# Exercise aim:
The range to repeat runs from the line with "At what coordinates" to the last line below, both ends included; give it exactly and without pictures.

# Records to process:
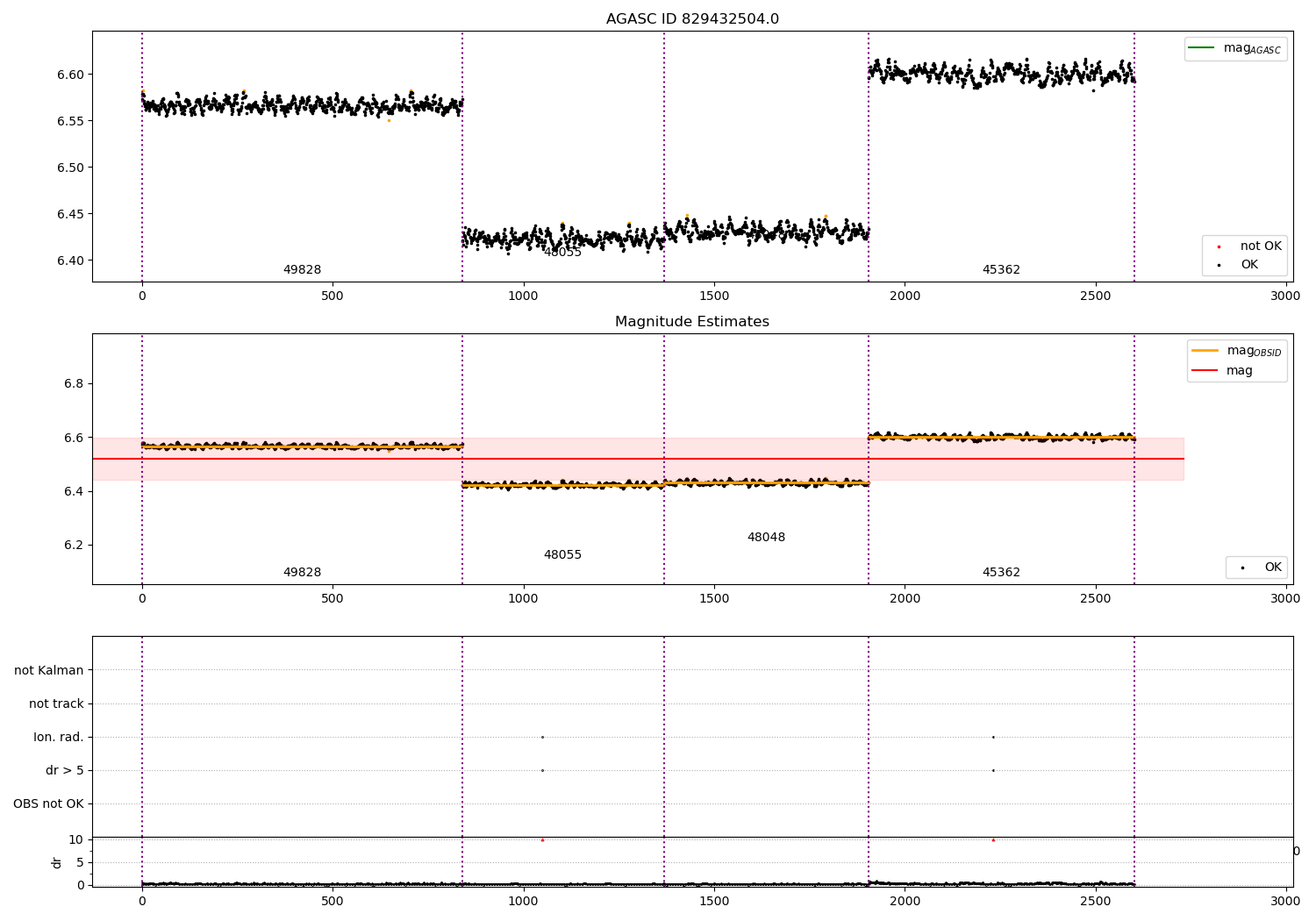This screenshot has height=921, width=1316.
Task: Click the green mag AGASC legend line
Action: pyautogui.click(x=1202, y=47)
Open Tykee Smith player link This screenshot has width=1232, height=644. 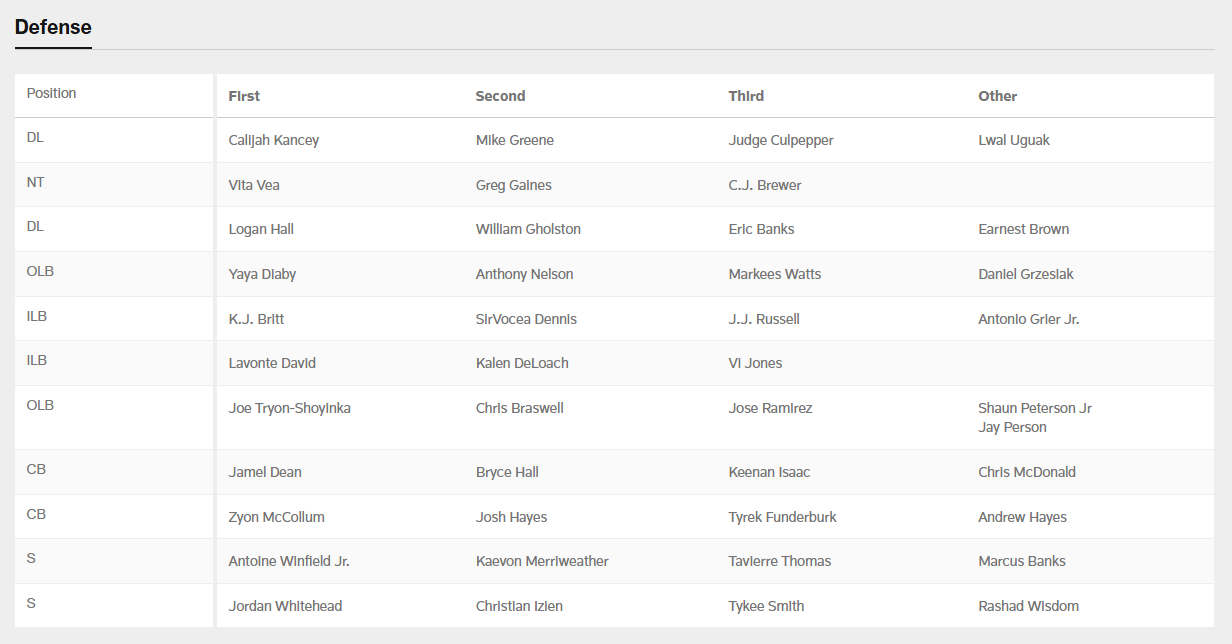click(x=766, y=606)
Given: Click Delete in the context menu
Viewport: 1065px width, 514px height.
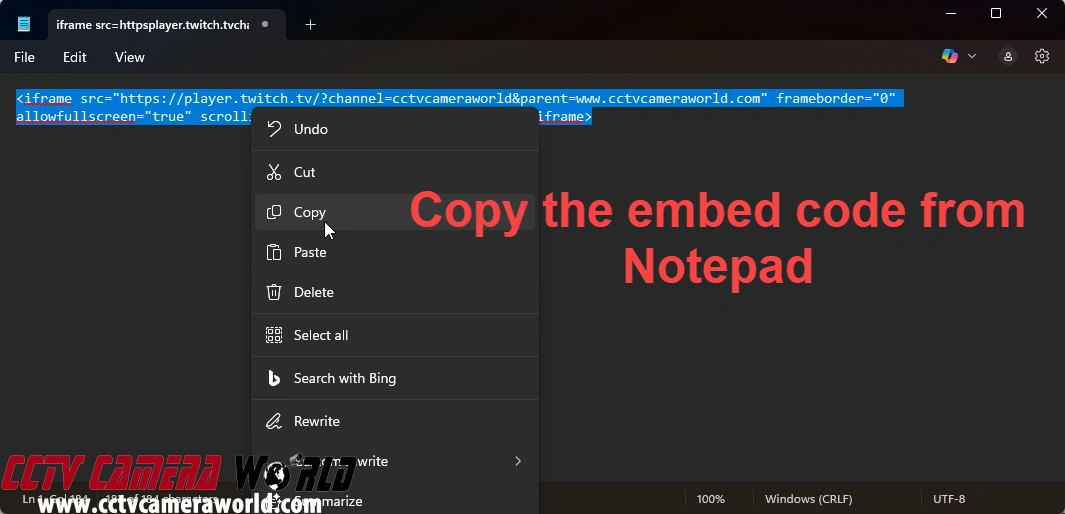Looking at the screenshot, I should tap(313, 292).
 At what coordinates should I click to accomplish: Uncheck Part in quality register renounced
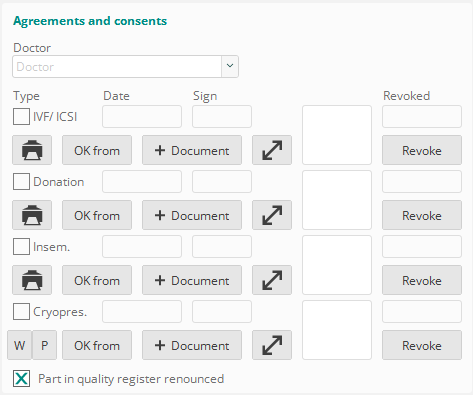pos(21,379)
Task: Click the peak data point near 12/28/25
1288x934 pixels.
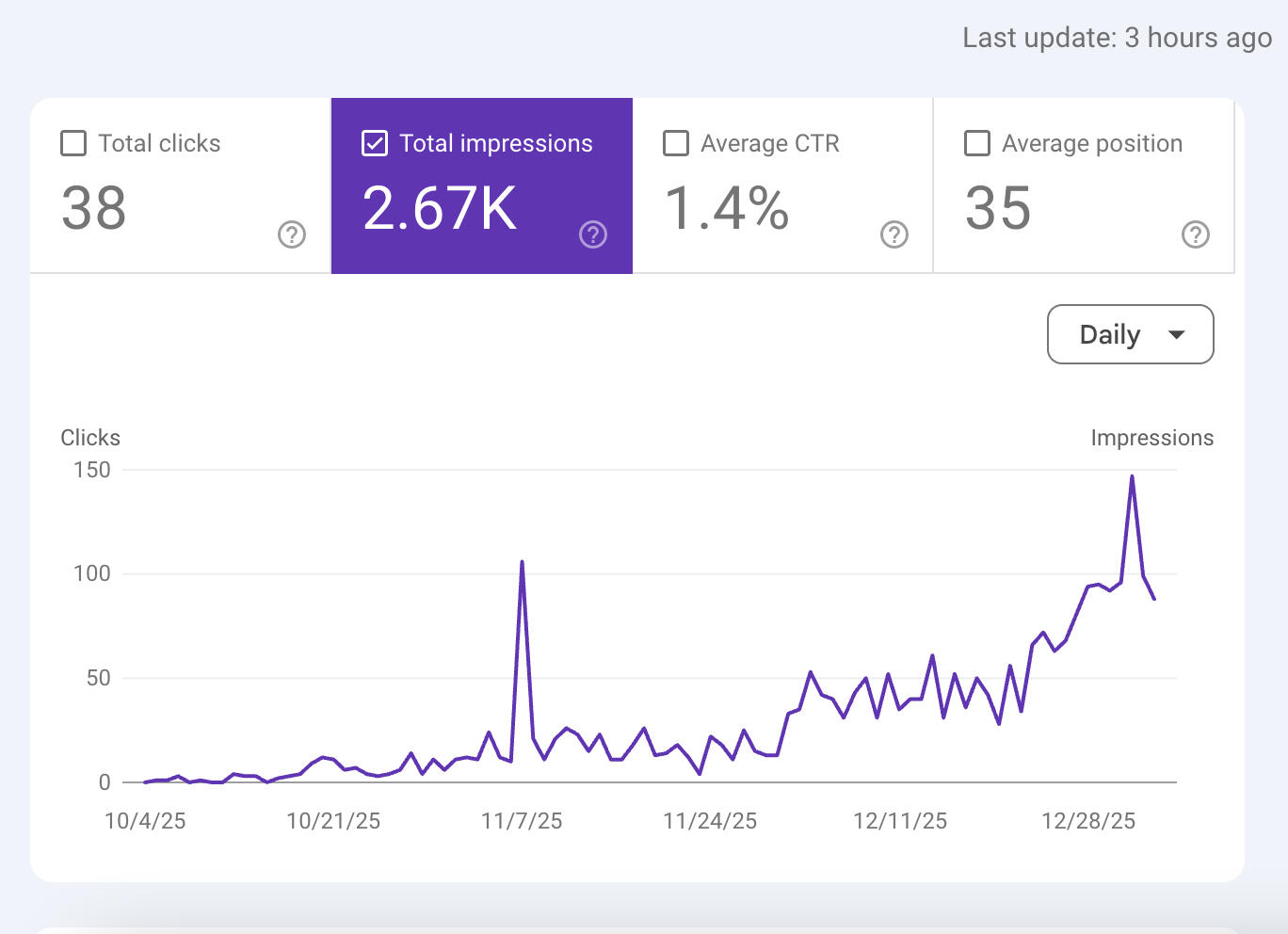Action: point(1133,477)
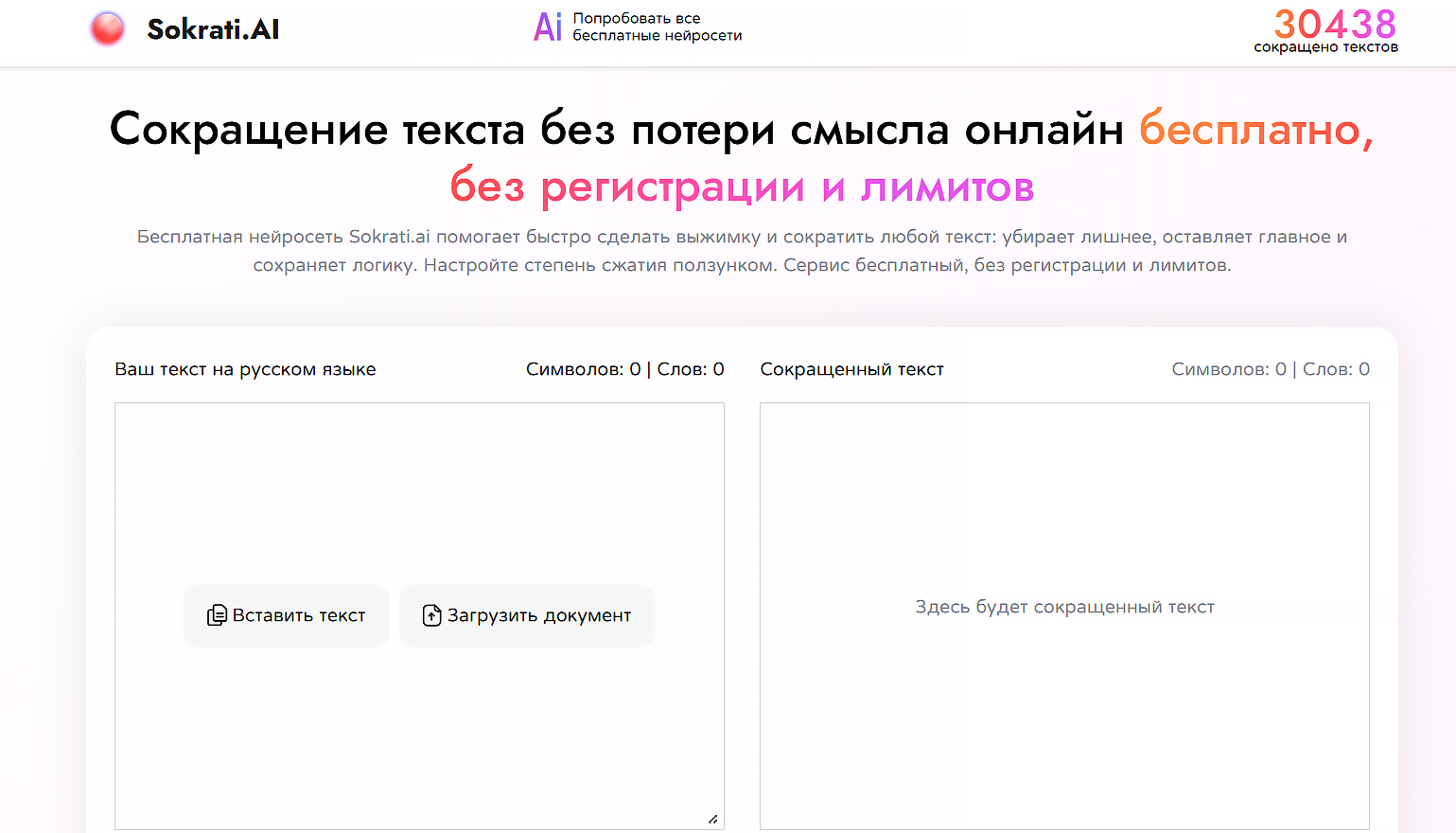This screenshot has width=1456, height=833.
Task: Click inside the left text input area
Action: tap(419, 492)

# Your response:
 At what coordinates should I click to accomplish: Uncheck Part in quality register renounced
pos(21,379)
Task: Click the peak data point near 12/28/25
1288x934 pixels.
Action: point(1133,477)
This screenshot has width=1456, height=833.
Task: Click inside the left text input area
Action: tap(419, 492)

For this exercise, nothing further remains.